§ **SUPPLIED MATERIAL**:
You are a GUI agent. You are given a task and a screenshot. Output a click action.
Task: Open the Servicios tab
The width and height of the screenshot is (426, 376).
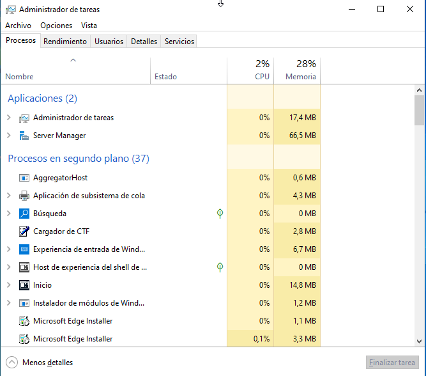[x=179, y=42]
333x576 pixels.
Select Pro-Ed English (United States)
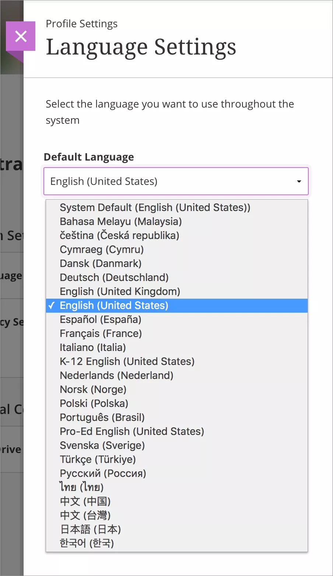click(132, 432)

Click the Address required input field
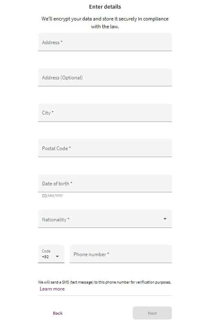[105, 42]
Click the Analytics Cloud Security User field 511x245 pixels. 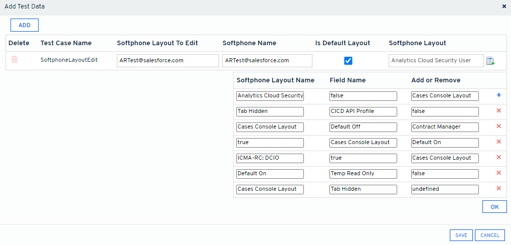pos(436,60)
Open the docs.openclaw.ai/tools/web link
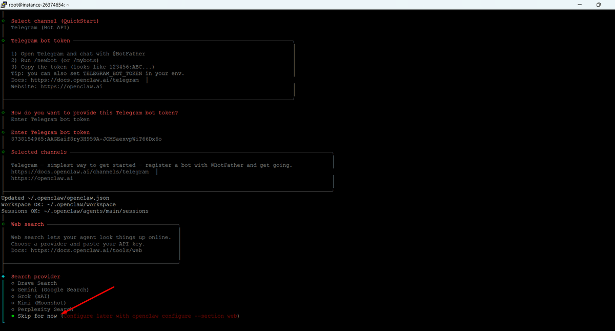 click(86, 250)
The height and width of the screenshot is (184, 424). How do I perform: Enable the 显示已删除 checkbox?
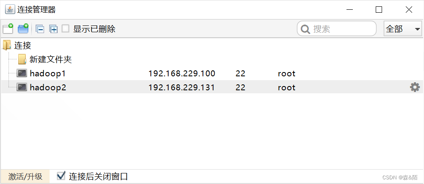pos(66,29)
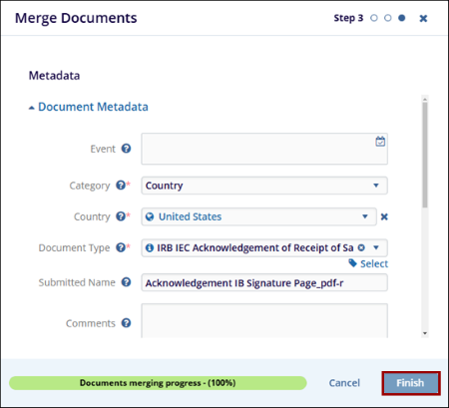The image size is (449, 408).
Task: Click the help icon beside Category
Action: tap(120, 185)
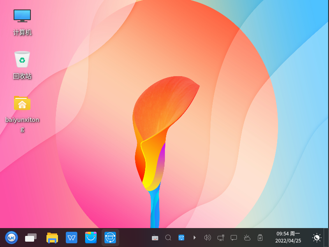Open calendar from the 09:54 clock
Screen dimensions: 329x247
pyautogui.click(x=288, y=237)
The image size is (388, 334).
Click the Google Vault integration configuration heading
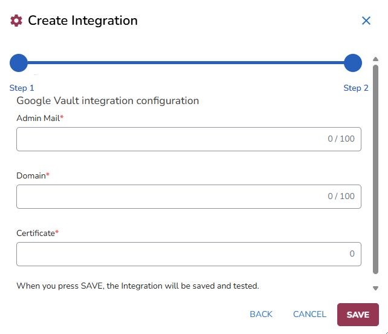[x=108, y=101]
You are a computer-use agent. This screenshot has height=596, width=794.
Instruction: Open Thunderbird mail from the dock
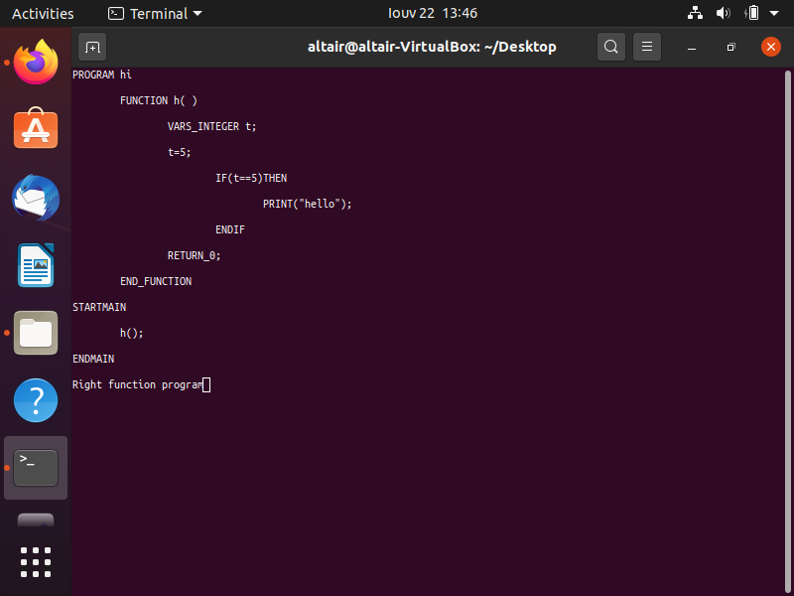click(x=36, y=197)
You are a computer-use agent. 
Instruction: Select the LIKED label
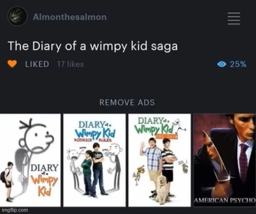coord(37,64)
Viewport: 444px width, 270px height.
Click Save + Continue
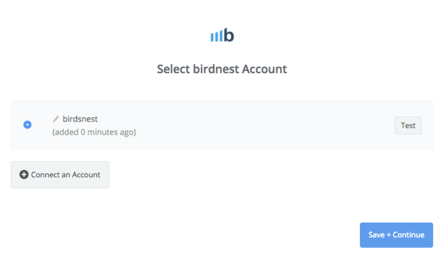point(396,235)
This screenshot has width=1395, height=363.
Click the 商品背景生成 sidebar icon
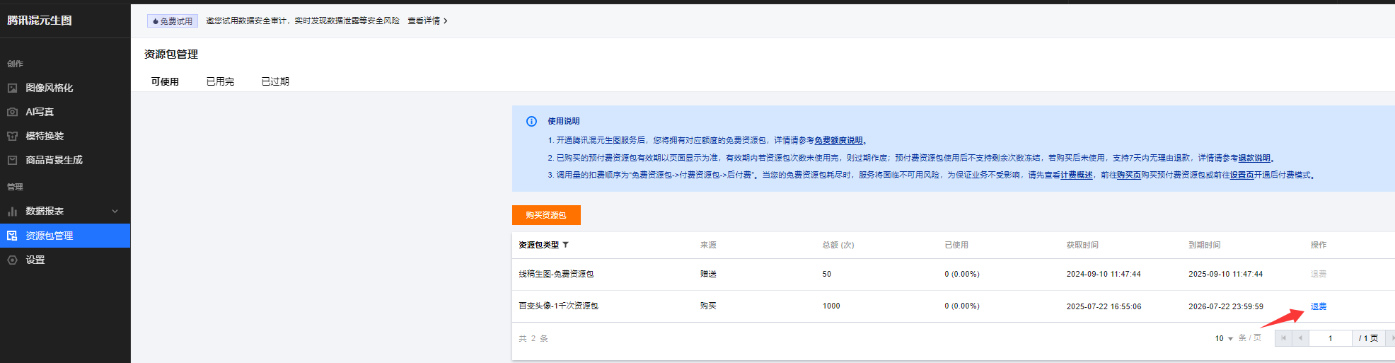pyautogui.click(x=12, y=161)
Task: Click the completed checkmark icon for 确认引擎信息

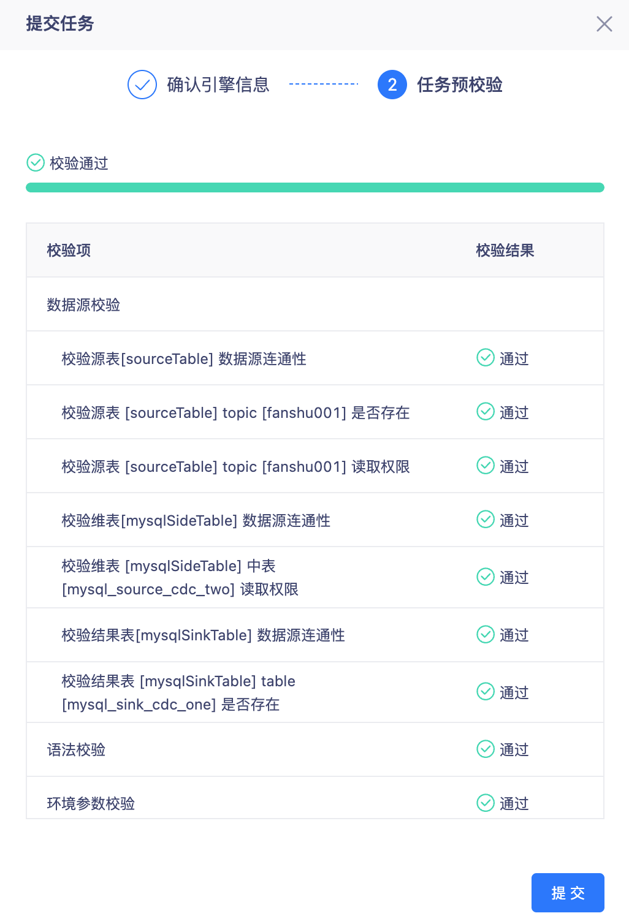Action: point(142,85)
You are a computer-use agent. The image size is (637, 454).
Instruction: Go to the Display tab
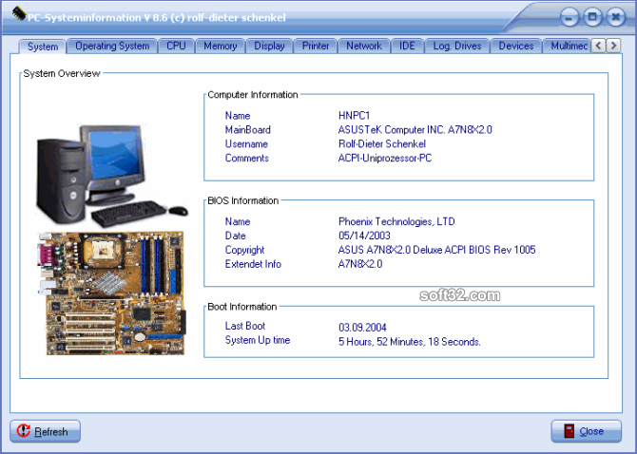tap(269, 47)
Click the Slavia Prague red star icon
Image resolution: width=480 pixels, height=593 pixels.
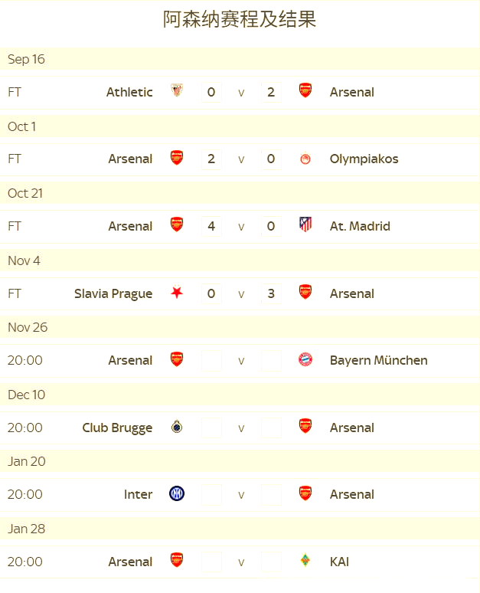[x=177, y=293]
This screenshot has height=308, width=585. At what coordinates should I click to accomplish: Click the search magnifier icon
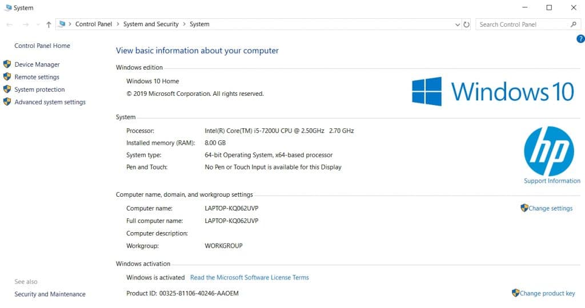[574, 25]
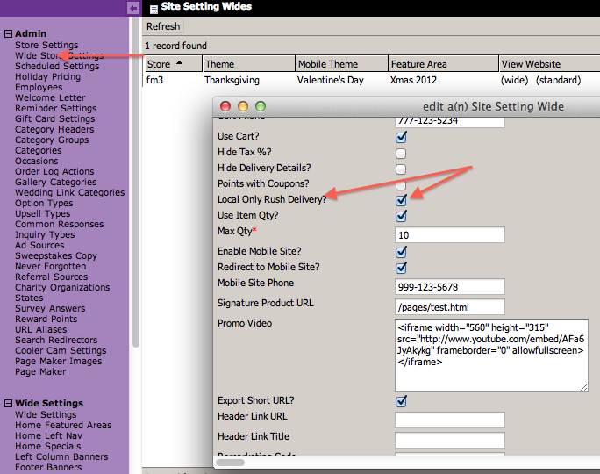The height and width of the screenshot is (474, 600).
Task: Open the (standard) website view link
Action: click(558, 80)
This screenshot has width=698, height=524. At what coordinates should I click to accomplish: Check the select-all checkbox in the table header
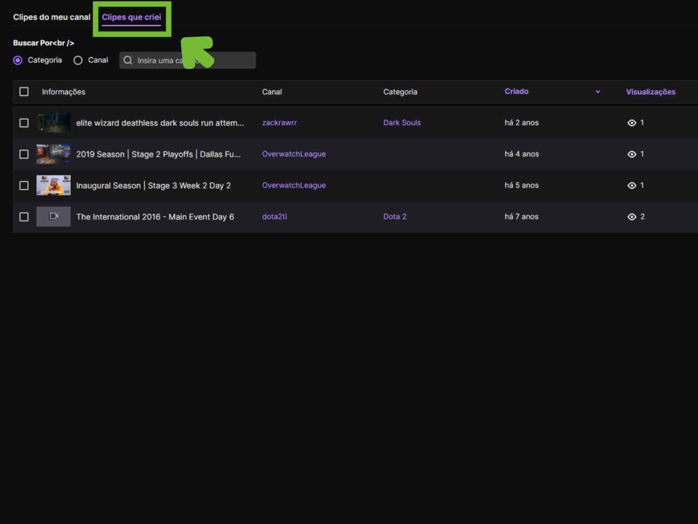coord(24,91)
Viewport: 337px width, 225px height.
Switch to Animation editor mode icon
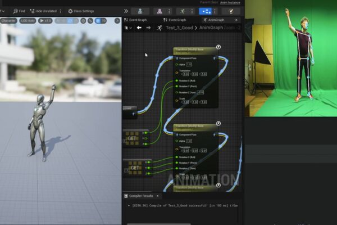(182, 11)
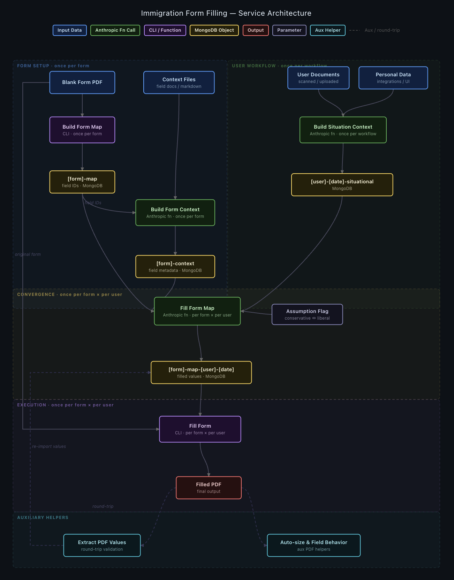Screen dimensions: 454x580
Task: Select the MongoDB Object legend chip
Action: tap(214, 30)
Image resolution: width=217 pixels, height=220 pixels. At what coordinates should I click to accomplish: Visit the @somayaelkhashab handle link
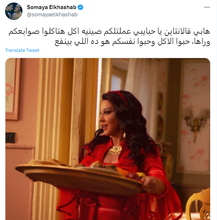[x=52, y=15]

§ **TASK DETAILS**:
Show each line of the material that includes the string "computer" by copying it.

§ **RESPONSE TO THIS EXERCISE**:
You are a computer-use agent. This screenshot has height=596, width=794.
You are a computer-use agent. 
You are a computer-use agent. The image size is (637, 454).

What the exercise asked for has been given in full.